I know where you can find them in huge quantities... Jurong Fish Port.  :Grin: 

But jokes aside, i think farmart has got one shop still selling them. Serangoon north also has. I was there last week and saw at leadt 4 in the LFS tank...

----------


## Savant

And then there are the private sellers...

----------


## d2sign

Are they banned? What is the fine like? Some forum trade them like no body business. Saw at some fish farm too.

----------


## EvolutionZ

now even in arofanatics, you need to register for a thread on sale of rays. and yes it is banned.

----------


## blue33

Hmm... I still see LFS selling.  :Smile:

----------


## EvolutionZ

well, then its illigal i guess..

----------


## Savant

They should license it instead of just banning it...

----------


## CHOO

> Hmm... I still see LFS selling.


I believe LFS just don't get caught, as they are not allow to sell, as hobbist just need to prove to AVA that they are able to keep rays at proper condition like space for giant ray to swim.

----------


## blue33

Last week went to QianHu, they are selling Stingray.  :Shocked:  Is it legal???...

----------


## d2sign

If they have license = legal, without license = illegal
Saw a lot at Seaview too  :Confused:

----------


## Savant

can anyone care to point me to the regulations/statute on the ban on freshwater stingrays?

----------


## Shaihulud

http://www.wildsingapore.com/news/20070506/070525-5.htm This here says that it is illegal, a search on AVA website shows that "venomous or noxious animals" are banned from sale, but then so are puffers, catfishes, loaches etc etc.

----------


## budak

Puffers aren't venomous.

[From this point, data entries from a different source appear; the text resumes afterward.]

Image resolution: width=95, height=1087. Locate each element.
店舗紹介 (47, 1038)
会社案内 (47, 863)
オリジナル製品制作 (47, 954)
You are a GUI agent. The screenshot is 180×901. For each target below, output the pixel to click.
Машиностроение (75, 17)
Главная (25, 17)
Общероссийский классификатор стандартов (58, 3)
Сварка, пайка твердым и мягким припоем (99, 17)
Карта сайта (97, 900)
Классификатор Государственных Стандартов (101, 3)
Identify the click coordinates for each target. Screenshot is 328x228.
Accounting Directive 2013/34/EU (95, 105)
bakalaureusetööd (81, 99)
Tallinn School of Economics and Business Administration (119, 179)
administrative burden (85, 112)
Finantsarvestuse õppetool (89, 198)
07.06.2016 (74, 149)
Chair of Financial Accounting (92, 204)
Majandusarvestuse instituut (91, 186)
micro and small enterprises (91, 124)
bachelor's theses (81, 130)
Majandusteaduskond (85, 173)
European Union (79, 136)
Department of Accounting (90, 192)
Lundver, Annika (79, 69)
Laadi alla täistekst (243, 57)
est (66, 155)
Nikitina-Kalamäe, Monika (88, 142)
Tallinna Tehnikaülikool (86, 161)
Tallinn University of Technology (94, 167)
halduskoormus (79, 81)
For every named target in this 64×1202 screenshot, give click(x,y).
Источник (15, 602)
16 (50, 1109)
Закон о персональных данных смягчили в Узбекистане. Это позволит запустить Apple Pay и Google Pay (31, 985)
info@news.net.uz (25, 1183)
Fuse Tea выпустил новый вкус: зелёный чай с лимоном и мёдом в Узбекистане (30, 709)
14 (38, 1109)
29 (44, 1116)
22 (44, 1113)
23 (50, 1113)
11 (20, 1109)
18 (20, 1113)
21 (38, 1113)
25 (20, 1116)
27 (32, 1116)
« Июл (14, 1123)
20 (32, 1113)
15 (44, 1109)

And the likelihood of someone getting hurt by a captive (or released) freshwater stingray is far higher than that of getting stung by a loach/catfish.

----------


## Shaihulud

Ok it is poisonous, a distinct difference, although one of those big Mbu puffer could give a really nasty bite.

----------


## Savant

Although freshwater rays have been available for sale here since the 1980s, they are, in fact, illegal. 

Its a newspaper report.... Note that reporters arent the most accurate source on any particular legal position...




> The Agri-Food & Veterinary Authority (AVA) bans fish which are venomous or have 'sharp appendages that can cause injury'. AVA spokesman Goh Shih Yong said pet shops are not allowed to sell stingrays as they may pose a danger to the public. 'Action will be taken if a pet shop is found displaying or selling stingrays,' he added.





> 




Below is a list of legislation related to the AVA. I do not think there is anything express or implied in there relating to the sale and keeping of rays...

http://www.ava.gov.sg/AVA/Templates/AVA-GenericContentTemplate.aspx?NRMODE=Published&NRORIGINALURL=%2fLegislation%2fListOfLegislation%2f&NRNODEGUID=%7b0CA18578-7610-4917-BB67-C7DF4B96504B%7d&NRCACHEHINT=Guest#fisheries

----------